* _Dataset entries_

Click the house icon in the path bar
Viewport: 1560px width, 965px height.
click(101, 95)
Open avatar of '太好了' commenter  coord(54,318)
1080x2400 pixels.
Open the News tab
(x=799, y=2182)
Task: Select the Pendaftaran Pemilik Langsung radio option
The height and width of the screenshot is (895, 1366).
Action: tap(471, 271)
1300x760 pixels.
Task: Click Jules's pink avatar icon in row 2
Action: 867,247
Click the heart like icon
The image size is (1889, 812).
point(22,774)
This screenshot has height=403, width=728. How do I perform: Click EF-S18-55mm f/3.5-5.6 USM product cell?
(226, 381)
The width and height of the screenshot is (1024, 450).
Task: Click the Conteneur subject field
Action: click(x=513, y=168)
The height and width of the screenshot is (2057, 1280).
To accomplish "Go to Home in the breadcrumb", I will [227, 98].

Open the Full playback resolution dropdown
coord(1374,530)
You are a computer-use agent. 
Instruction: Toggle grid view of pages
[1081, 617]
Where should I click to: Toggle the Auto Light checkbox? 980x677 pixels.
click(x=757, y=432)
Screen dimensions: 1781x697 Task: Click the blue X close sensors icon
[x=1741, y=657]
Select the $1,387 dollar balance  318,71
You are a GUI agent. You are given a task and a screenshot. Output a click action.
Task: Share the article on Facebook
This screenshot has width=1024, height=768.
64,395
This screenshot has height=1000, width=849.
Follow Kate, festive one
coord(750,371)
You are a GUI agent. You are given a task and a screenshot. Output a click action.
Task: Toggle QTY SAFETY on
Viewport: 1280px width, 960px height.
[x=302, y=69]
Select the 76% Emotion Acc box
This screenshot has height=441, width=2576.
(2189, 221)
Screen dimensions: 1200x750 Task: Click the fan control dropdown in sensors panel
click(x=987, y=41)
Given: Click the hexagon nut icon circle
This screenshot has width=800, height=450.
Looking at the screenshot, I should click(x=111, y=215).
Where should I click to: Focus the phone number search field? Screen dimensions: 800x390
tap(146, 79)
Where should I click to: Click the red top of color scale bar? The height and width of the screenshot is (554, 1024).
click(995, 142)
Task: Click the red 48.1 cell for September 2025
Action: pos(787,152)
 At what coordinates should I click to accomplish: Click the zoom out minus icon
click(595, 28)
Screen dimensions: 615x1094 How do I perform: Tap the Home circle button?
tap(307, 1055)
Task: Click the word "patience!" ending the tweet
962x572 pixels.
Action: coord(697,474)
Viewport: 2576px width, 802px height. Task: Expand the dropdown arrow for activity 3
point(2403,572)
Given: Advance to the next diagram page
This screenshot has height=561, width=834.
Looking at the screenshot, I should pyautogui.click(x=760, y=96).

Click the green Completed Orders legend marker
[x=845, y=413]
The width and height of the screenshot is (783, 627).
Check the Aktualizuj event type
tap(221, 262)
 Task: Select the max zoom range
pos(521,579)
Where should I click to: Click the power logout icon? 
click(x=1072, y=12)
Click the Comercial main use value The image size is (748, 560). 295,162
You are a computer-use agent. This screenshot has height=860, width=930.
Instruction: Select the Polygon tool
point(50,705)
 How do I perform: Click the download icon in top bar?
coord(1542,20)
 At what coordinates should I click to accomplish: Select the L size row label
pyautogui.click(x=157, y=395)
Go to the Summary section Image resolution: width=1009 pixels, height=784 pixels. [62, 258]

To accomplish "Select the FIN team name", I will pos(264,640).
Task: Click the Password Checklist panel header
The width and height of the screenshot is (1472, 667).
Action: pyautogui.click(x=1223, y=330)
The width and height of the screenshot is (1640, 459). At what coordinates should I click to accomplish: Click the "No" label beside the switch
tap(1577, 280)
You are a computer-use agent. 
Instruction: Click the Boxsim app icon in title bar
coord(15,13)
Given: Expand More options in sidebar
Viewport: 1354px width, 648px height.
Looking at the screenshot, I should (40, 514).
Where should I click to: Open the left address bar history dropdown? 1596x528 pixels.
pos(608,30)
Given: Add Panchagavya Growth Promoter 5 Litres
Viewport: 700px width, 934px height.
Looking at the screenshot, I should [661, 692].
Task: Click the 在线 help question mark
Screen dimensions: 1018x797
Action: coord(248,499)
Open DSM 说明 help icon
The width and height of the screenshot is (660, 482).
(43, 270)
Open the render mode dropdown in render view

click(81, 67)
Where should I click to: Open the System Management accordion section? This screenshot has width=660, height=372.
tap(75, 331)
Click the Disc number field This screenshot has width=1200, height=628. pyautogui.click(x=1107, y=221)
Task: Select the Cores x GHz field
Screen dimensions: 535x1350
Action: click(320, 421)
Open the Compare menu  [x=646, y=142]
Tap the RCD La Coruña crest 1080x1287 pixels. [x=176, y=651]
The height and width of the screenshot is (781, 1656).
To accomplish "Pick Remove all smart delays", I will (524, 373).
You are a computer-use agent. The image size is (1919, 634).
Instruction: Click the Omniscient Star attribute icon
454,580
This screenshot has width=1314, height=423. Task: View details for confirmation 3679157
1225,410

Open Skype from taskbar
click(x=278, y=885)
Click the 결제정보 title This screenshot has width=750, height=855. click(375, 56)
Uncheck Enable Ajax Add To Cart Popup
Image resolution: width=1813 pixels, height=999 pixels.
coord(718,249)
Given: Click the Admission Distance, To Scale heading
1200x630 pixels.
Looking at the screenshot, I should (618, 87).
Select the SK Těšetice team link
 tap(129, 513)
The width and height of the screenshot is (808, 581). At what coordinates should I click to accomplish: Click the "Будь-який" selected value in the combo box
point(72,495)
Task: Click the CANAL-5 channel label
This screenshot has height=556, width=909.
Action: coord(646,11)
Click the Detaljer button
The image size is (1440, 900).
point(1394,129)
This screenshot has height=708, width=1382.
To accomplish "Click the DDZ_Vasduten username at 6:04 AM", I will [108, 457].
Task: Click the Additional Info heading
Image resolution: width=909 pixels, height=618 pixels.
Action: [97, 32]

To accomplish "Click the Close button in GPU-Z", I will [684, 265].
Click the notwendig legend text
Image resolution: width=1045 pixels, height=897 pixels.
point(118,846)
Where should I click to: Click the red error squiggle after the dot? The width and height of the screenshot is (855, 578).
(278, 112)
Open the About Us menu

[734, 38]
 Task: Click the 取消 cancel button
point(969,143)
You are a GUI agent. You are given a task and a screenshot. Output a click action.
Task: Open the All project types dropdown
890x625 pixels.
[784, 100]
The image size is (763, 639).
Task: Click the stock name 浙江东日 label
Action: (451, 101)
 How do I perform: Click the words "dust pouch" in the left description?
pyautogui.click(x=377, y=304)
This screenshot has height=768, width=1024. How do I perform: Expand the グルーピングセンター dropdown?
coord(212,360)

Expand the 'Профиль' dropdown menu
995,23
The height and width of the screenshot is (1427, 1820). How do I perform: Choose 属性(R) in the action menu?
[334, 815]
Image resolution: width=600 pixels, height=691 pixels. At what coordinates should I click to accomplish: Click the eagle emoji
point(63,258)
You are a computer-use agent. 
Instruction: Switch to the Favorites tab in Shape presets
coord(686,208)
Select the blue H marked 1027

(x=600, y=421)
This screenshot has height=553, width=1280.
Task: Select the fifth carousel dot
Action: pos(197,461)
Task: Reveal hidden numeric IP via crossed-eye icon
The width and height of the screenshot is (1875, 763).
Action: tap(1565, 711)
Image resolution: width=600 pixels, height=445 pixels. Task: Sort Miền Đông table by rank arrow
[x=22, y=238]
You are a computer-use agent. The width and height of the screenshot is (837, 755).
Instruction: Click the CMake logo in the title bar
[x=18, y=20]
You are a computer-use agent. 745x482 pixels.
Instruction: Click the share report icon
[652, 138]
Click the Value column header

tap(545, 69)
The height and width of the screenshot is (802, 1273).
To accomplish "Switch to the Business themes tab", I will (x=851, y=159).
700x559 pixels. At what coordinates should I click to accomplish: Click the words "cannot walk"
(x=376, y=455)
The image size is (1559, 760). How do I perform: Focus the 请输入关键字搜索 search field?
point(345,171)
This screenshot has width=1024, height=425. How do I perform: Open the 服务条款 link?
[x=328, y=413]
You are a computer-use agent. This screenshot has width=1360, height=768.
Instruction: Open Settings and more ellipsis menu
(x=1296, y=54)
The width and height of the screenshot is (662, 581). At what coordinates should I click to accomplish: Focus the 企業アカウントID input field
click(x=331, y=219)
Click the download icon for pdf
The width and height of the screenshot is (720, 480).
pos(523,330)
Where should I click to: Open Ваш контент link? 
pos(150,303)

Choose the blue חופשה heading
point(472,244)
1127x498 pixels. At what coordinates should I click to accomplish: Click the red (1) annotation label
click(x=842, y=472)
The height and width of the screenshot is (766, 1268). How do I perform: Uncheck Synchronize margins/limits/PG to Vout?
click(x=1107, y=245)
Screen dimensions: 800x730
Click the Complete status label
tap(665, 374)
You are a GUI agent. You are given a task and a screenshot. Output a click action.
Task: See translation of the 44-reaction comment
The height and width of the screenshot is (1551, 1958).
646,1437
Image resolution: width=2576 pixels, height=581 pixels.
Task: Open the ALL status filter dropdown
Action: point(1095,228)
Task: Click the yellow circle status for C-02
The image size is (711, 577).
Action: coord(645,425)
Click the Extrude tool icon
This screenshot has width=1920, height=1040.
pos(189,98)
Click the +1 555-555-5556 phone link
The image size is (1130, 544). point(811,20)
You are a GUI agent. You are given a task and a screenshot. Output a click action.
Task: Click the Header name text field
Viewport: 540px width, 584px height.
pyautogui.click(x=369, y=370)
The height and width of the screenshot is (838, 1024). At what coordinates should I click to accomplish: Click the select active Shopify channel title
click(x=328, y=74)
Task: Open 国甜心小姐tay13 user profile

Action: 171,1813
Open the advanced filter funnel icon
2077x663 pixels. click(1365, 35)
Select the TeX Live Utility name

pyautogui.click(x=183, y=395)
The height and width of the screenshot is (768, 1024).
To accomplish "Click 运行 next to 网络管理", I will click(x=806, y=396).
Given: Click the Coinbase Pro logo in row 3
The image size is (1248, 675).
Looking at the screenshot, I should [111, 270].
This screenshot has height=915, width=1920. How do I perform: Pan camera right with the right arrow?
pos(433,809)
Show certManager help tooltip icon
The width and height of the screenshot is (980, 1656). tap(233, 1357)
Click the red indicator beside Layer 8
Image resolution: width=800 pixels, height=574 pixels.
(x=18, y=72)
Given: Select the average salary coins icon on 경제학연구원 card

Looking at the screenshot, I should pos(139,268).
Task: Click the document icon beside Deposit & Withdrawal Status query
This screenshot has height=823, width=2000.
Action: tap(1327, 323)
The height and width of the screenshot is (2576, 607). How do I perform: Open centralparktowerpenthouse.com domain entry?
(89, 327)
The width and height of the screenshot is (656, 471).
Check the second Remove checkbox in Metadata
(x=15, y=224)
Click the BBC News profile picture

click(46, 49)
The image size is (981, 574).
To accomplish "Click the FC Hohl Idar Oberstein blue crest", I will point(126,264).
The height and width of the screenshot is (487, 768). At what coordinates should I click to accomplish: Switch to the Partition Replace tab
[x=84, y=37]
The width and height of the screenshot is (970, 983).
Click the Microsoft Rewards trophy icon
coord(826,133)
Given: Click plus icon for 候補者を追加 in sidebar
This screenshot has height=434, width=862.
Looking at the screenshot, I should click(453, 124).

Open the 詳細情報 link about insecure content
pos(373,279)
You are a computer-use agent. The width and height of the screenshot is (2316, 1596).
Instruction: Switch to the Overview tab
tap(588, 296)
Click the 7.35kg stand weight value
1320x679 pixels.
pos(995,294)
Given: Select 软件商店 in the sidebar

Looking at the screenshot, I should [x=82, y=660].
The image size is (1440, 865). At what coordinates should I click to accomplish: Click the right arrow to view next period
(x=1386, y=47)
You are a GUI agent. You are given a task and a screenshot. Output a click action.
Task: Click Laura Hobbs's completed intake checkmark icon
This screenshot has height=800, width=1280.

* _What needs to be done_
From the line containing "Instruction: Switch to the Overview tab" down to the last line of the data above, copy every line exactly; leave out all other lines.

* _Exercise solution_
Instruction: Switch to the Overview tab
tap(588, 296)
Click the 7.35kg stand weight value
1320x679 pixels.
pos(995,294)
Given: Select 软件商店 in the sidebar

Looking at the screenshot, I should [x=82, y=660].
The image size is (1440, 865). At what coordinates should I click to accomplish: Click the right arrow to view next period
(x=1386, y=47)
You are a GUI agent. You are given a task and a screenshot. Output a click action.
Task: Click Laura Hobbs's completed intake checkmark icon
This screenshot has height=800, width=1280.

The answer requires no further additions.